I needed a novel for another train trip, so this time I picked something I’d read long ago. As is often the case, re-reading was even better.  And as Fifth Business is the first of a trilogy, I have a lot of reading ahead of me on this long weekend.

It begins on a winter’s day  in 1908 in the small town of Deptford in Ontario, Canada. Two schoolboys are coming home from sledding in the snow. They’ve had a quarrel, and one of them – Percy ‘Boy’ Staunton, the son of a wealthy family – throws a snowball with a small rock in the middle of it. It’s meant to hit Dunstable Ramsay – but he ducks, and what happens next reverberates through Ramsay’s entire life.

It’s a magical novel – wildly inventive, funny, rich, strange, complex –  taking in small town life and morals, business, politics, war, teaching, religion, myth, art, theatre, sex, magic, guilt, love, responsibility… Especially responsibility. Because the snowball – thrown in a typically childish moment of thoughtless cruelty – hits Mary Dempster, the pregnant wife of the town’s Baptist minister. Robertson said of the novel: “I began it because for many years I had been troubled by a question:to what extent is a man responsible for his actions, and how early in life does the responsibility begin?”

In his introduction to my Penguin Modern Classics edition of The Manticore (the second of the trilogy) M G Vassanji writes: We are all responsible for our actions, even as children, the book suggests: no, it proclaims. Our deeds bear consequences, trivial or profound, and we are accountable… But while we may not be judged by a higher court – parental, religious or state – we may judge ourselves. And that is what Ramsay does: he did not throw the stone, but he moved aside and it hit someone else who suffered instead.

===

> **WORK ORDER A**
Copy the passage from the review word for word, starting at "I needed a novel" and ending at "Ramsay’s entire life.".
> **WORK ORDER B**
Rewrite, more briefly, the paragraph of the review that opens with "It begins on a winter’s day", keeping its main facts.
Rely only on the review when working on these.

===

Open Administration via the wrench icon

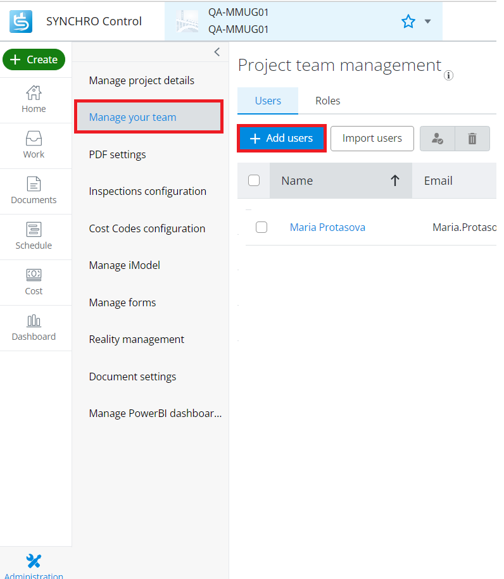point(34,558)
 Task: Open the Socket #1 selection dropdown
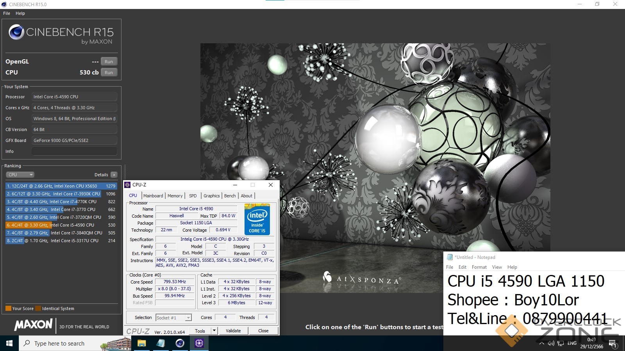tap(188, 318)
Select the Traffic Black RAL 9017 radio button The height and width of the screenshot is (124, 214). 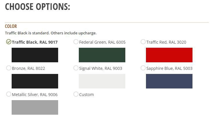9,42
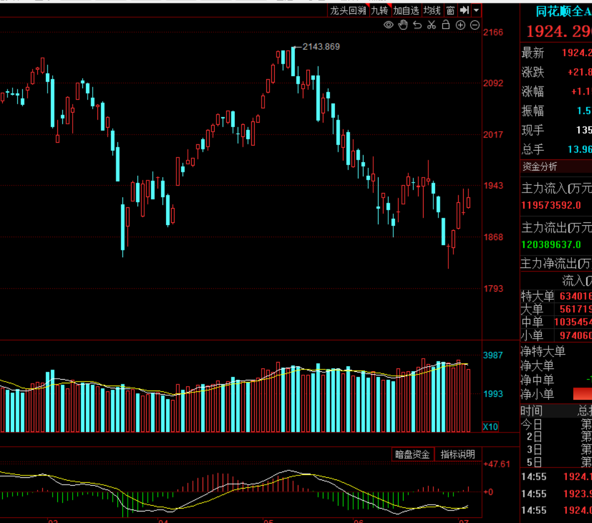
Task: Open the dropdown arrow in top toolbar
Action: (476, 10)
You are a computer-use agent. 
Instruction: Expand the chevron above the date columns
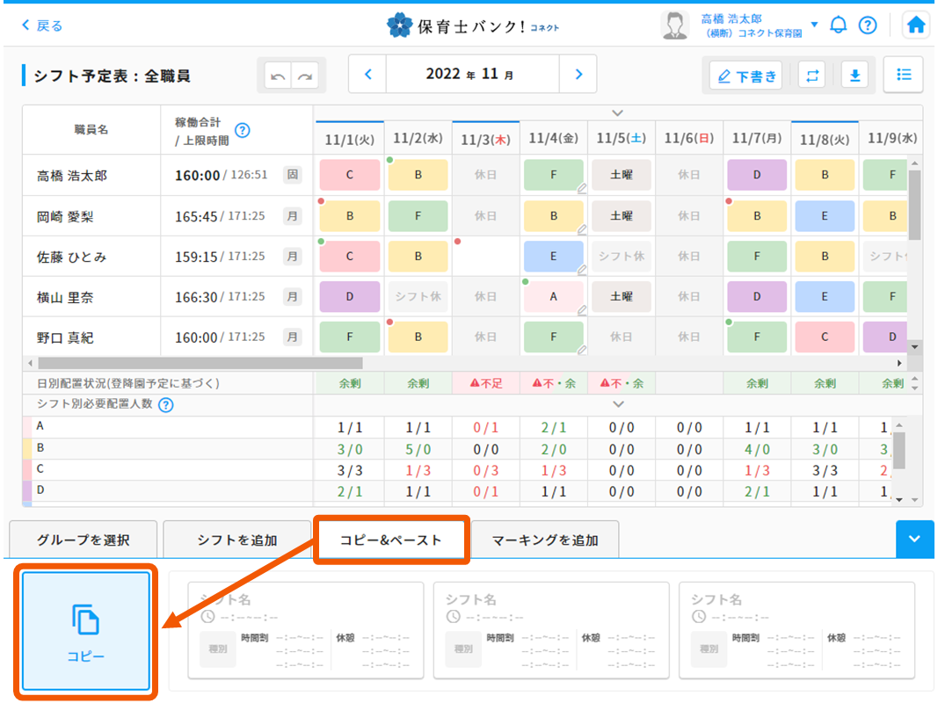pos(617,112)
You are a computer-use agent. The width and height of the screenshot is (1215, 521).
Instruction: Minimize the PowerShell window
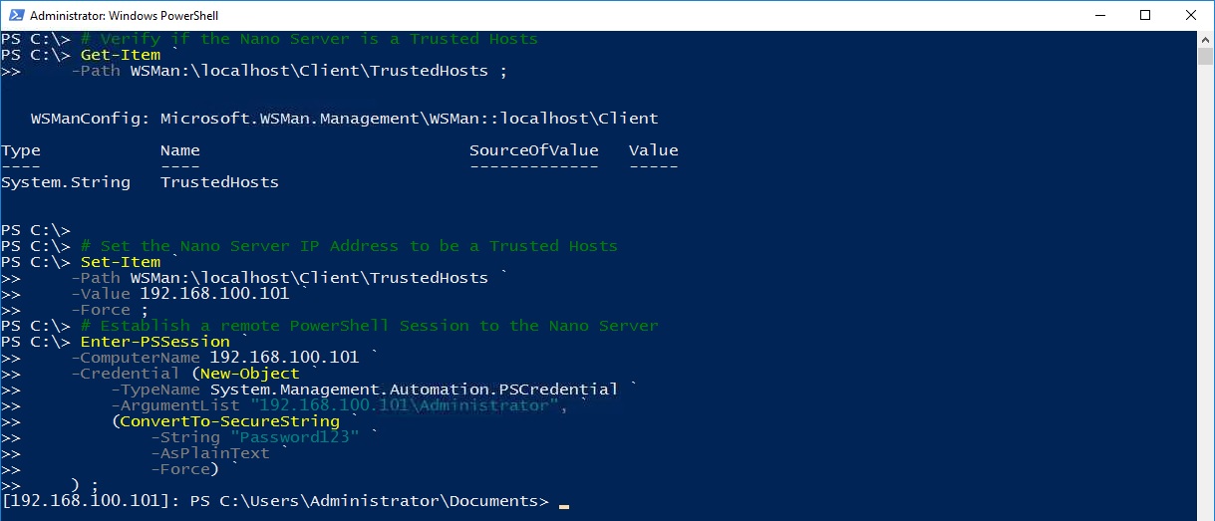click(1099, 15)
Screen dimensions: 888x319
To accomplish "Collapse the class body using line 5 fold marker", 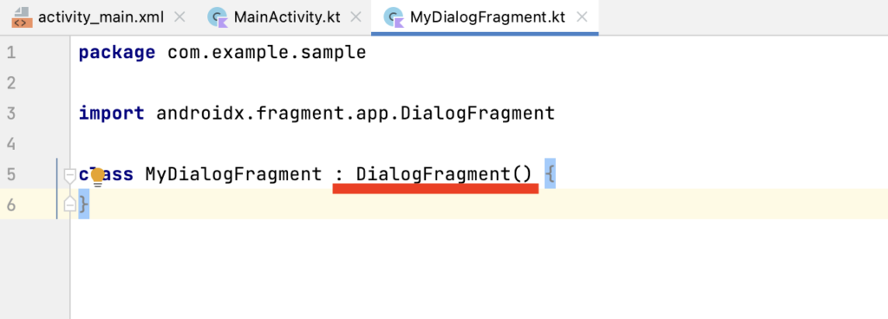I will pyautogui.click(x=69, y=175).
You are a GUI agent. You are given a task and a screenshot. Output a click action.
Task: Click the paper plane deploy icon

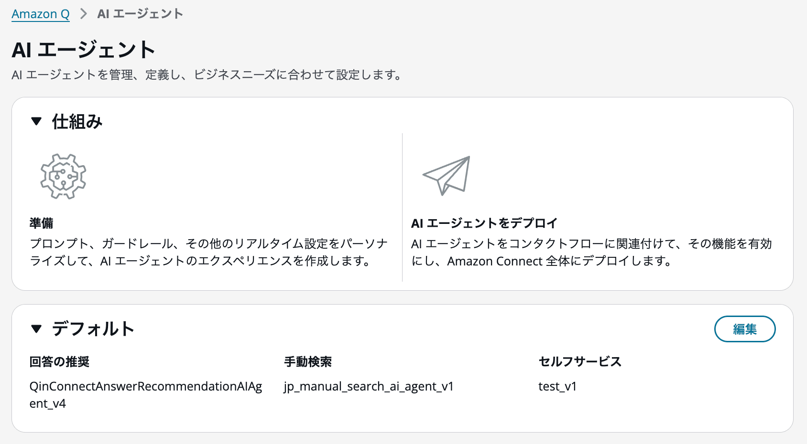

===

> **RESULT A**
I needed a novel for another train trip, so this time I picked something I’d read long ago. As is often the case, re-reading was even better.  And as Fifth Business is the first of a trilogy, I have a lot of reading ahead of me on this long weekend.

It begins on a winter’s day  in 1908 in the small town of Deptford in Ontario, Canada. Two schoolboys are coming home from sledding in the snow. They’ve had a quarrel, and one of them – Percy ‘Boy’ Staunton, the son of a wealthy family – throws a snowball with a small rock in the middle of it. It’s meant to hit Dunstable Ramsay – but he ducks, and what happens next reverberates through Ramsay’s entire life.

> **RESULT B**
On a winter’s day in 1908 in Deptford, a small town in Ontario, Canada, two schoolboys walk home from sledding after a quarrel. Percy ‘Boy’ Staunton, son of a wealthy family, throws a snowball with a small rock inside at Dunstable Ramsay. Ramsay ducks, and what follows reverberates through his whole life.